Know as the Midlife Millionaire Coach, Katana is focused on helping women entrepreneurs, ages , create financial freedom whilst following their passion. Her generosity knows no bounds so if you go to http: If you go to http: Ladies and gentleman, you are witnessing the actions of a woman who not only knows that her life has a higher purpose; she lives it. If you are like me, you too will wonder about what sets these seemingly ordinary people apart from the rest in terms of their capacity to recognize and identify a need, develop a service or a widget that addresses that need and then go on realize their goal of turning their ideas into millions of dollars.

I asked Robert Jordan who has compiled interviews with 45 billionaire entrepreneurs and published his book telling us how they did it. Below are six indispensable tips that helped them succeed. As is quintessential a characteristic of all serial entrepreneurs, he then sold his highly profitable Online Access and proceeded to start up a couple more companies, RedFlash , a project implementation team, and interimCEOinterimCFO , a worldwide network of interim, contract, and project executives.

Their collective wisdom has been distilled into his latest book, How they did it: Billion Dollar Insights from the Heart of America.

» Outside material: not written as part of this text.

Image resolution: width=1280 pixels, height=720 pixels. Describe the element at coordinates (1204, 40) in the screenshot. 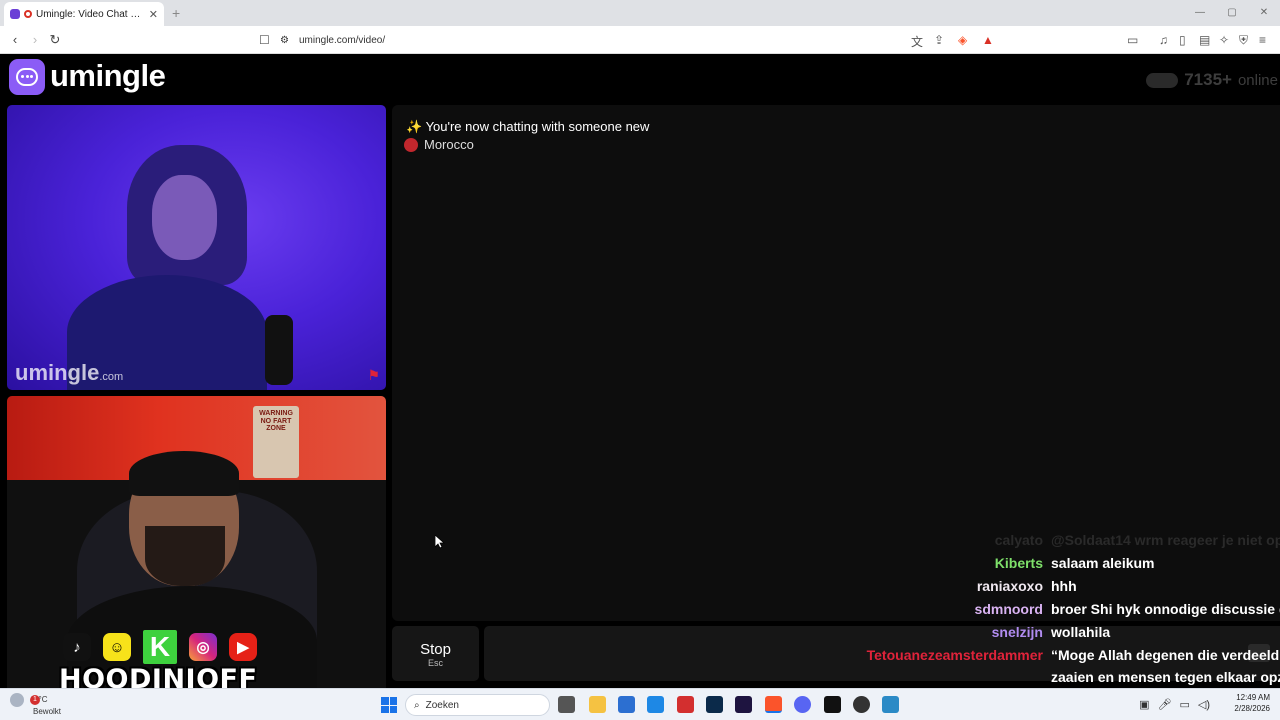

I see `wallet-icon: ▤` at that location.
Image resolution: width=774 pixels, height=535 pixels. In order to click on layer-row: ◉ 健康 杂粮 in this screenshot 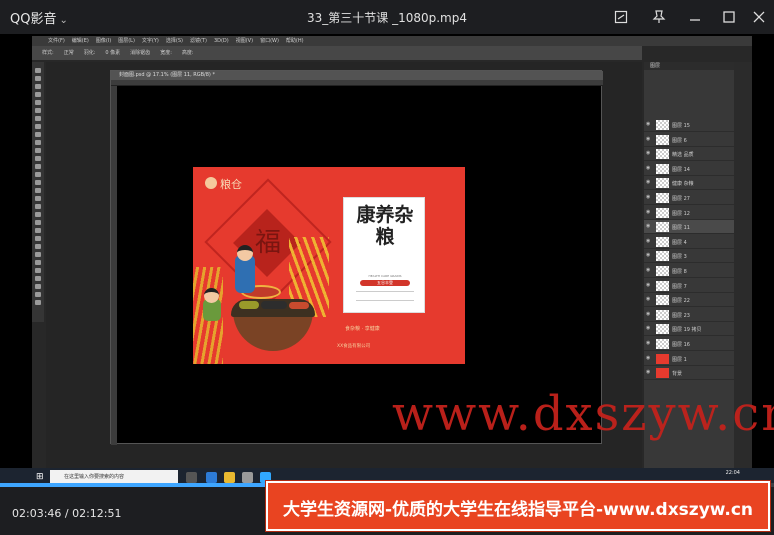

He freely admits this book was a labor of love, driven by an insatiable curiosity to know the minds and passions of this select group of diverse individuals.

How to Be a Self-Made Millionaire

All aspiring entrepreneurs who believe they are billionaires in the making will do well to heed the advice of the 45 who have gone before them. Here are just six tips to steer you to success:. Do not be afraid to fail; if and when you do, make sure you fail fast. Do not be precious about your idea, be willing to tweak it 3.